In one case, the Air Force mistakenly loaded live nuclear missiles onto a B-52 bomber and unwittingly flew it from North Dakota to Barksdale Air Force Base in Louisiana, a major violation of strict weapons accountability procedures. In the other incident, the Air Force shipped nuclear bomb fuses, or triggers, to Taiwan in boxes labeled "helicopter parts." The error wasn't discovered for two years.

Those may have been sensational examples but were evidence of a "serious erosion" of training, expertise and accountability within the Air Force missile and bomber force and the bureaucracy that oversees them, Schlesinger concluded in his first report, published in September.

The Air Force has moved to fix those problems, officials say. On Monday, the Air Force will open the first provisional headquarters of a new Global Strike Command, where all nuclear weapons responsibility will be consolidated, Maj. Gen. C. Donald Alston, the service's senior nuclear officer, said in an interview yesterday.

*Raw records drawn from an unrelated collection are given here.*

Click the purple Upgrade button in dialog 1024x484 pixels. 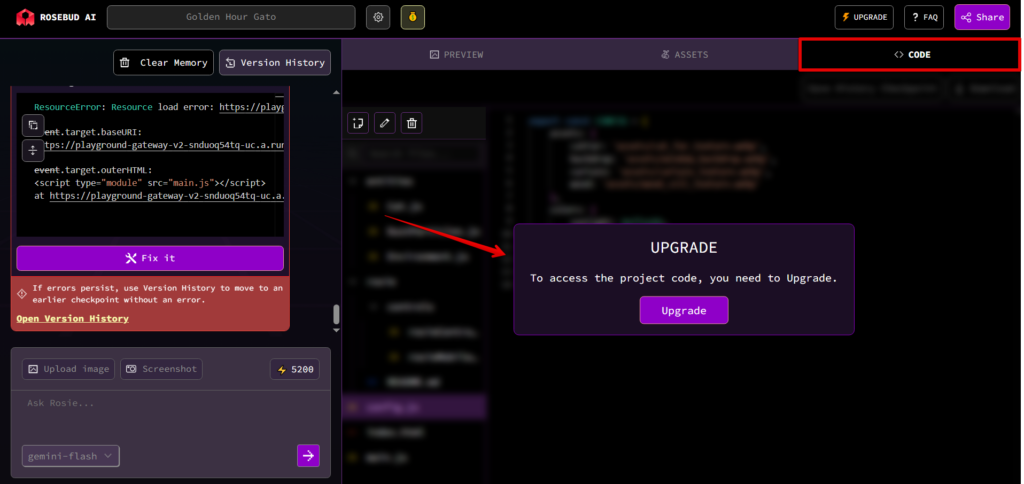tap(684, 310)
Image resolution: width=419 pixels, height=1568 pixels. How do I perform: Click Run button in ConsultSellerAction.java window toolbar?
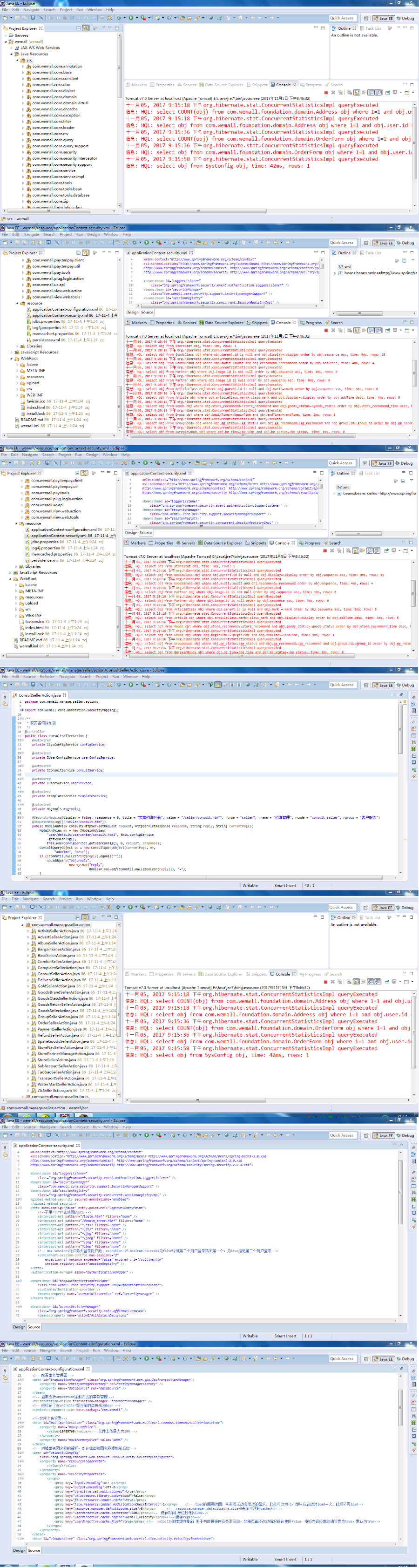point(130,685)
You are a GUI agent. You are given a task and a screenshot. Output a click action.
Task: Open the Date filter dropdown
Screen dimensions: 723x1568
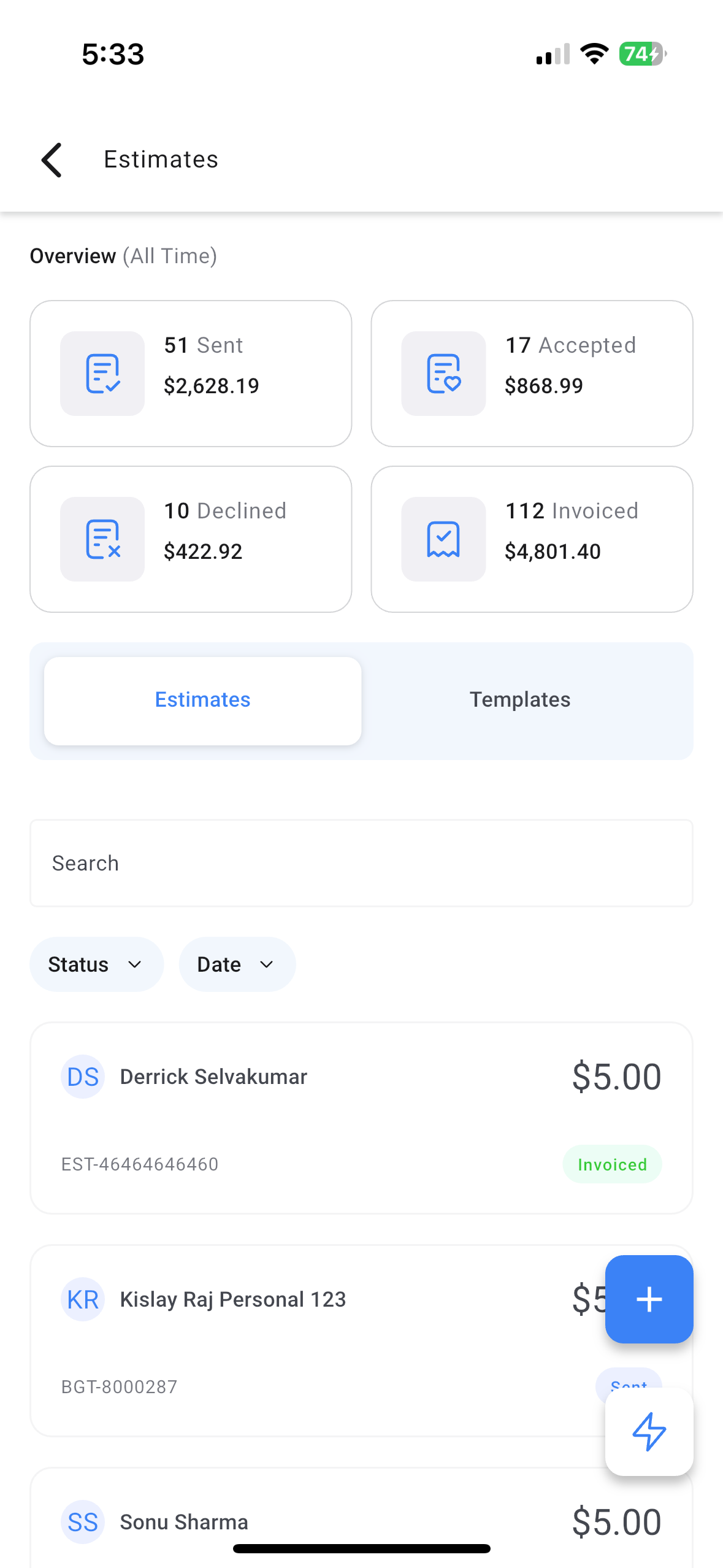click(x=237, y=964)
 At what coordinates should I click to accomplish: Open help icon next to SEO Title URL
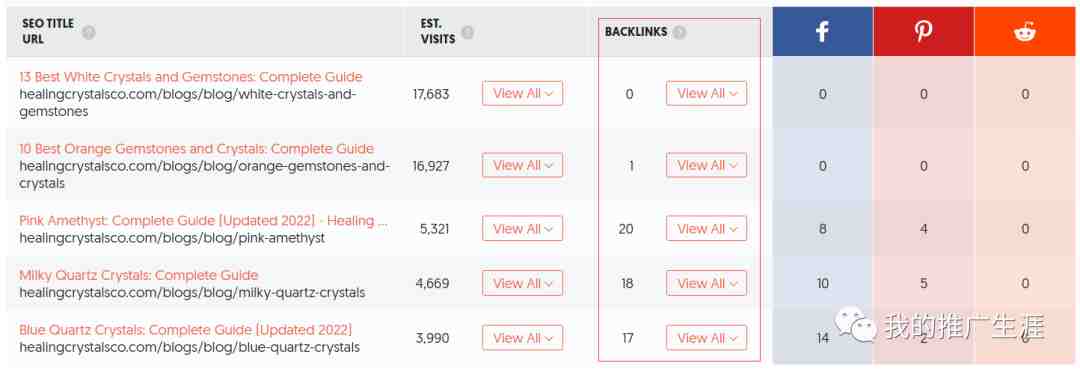tap(88, 32)
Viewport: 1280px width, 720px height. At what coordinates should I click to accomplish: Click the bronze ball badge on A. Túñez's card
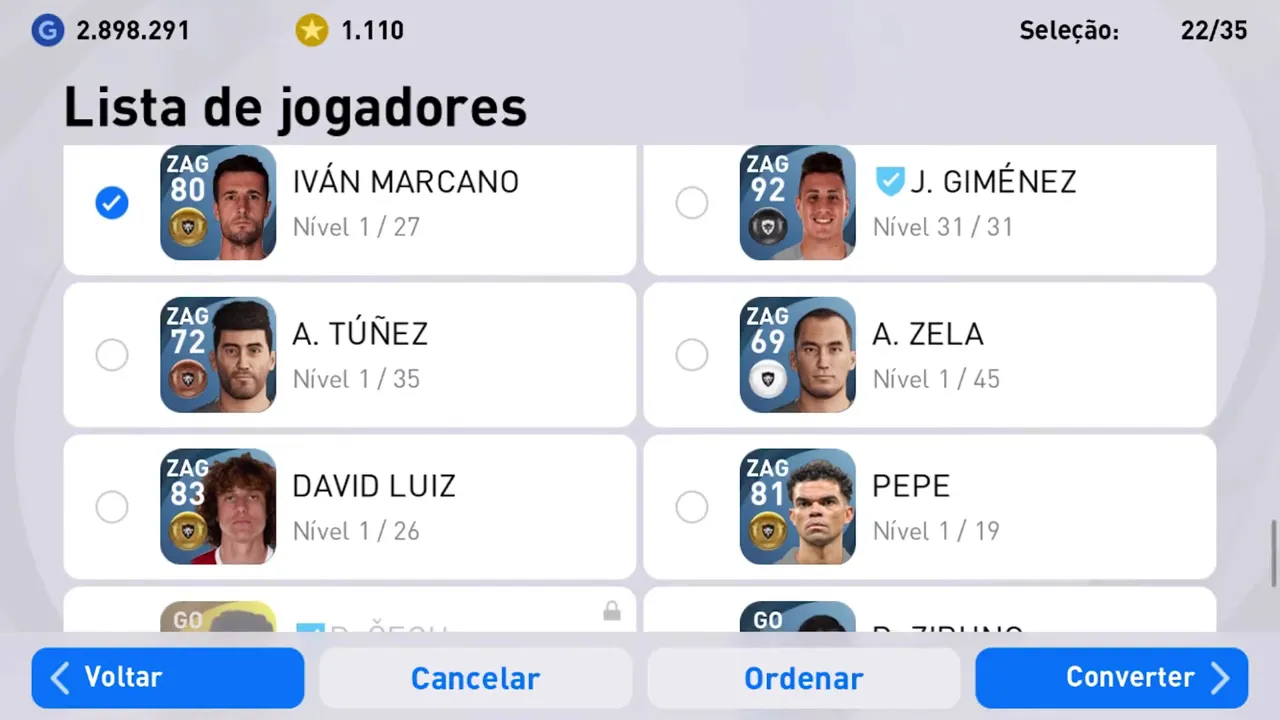tap(187, 379)
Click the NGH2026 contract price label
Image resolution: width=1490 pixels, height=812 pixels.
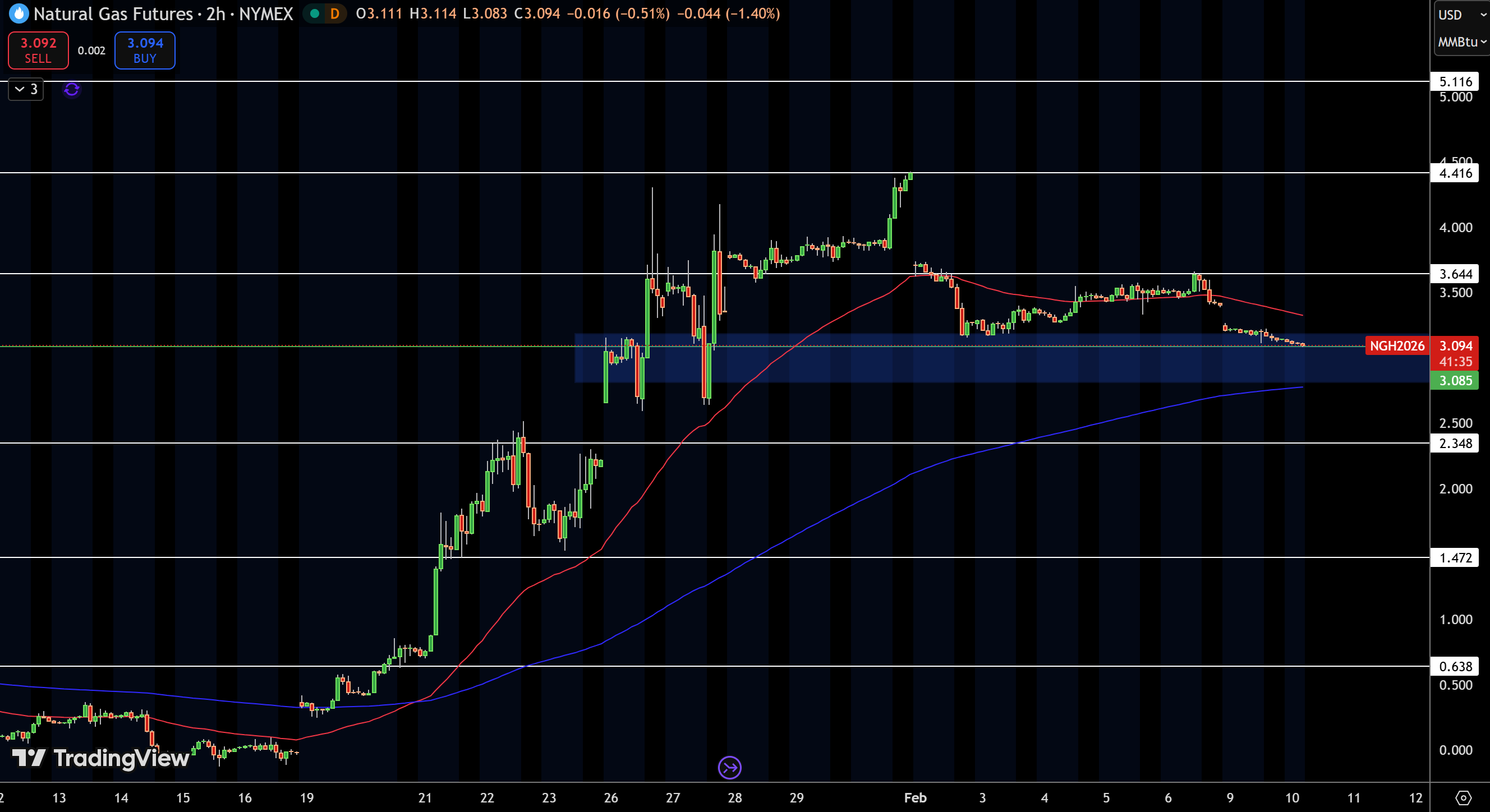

The command will be housed temporarily at Bolling Air Force Base in Washington, D.C., until a permanent home is determined.

The Air Force also will maintain a squadron of B-52 bombers, about a dozen aircraft, for the nuclear weapons mission at all times. At present, most bombers train and operate on conventional, non-nuclear missions and nuclear training is done, if at all, as an afterthought, officials said.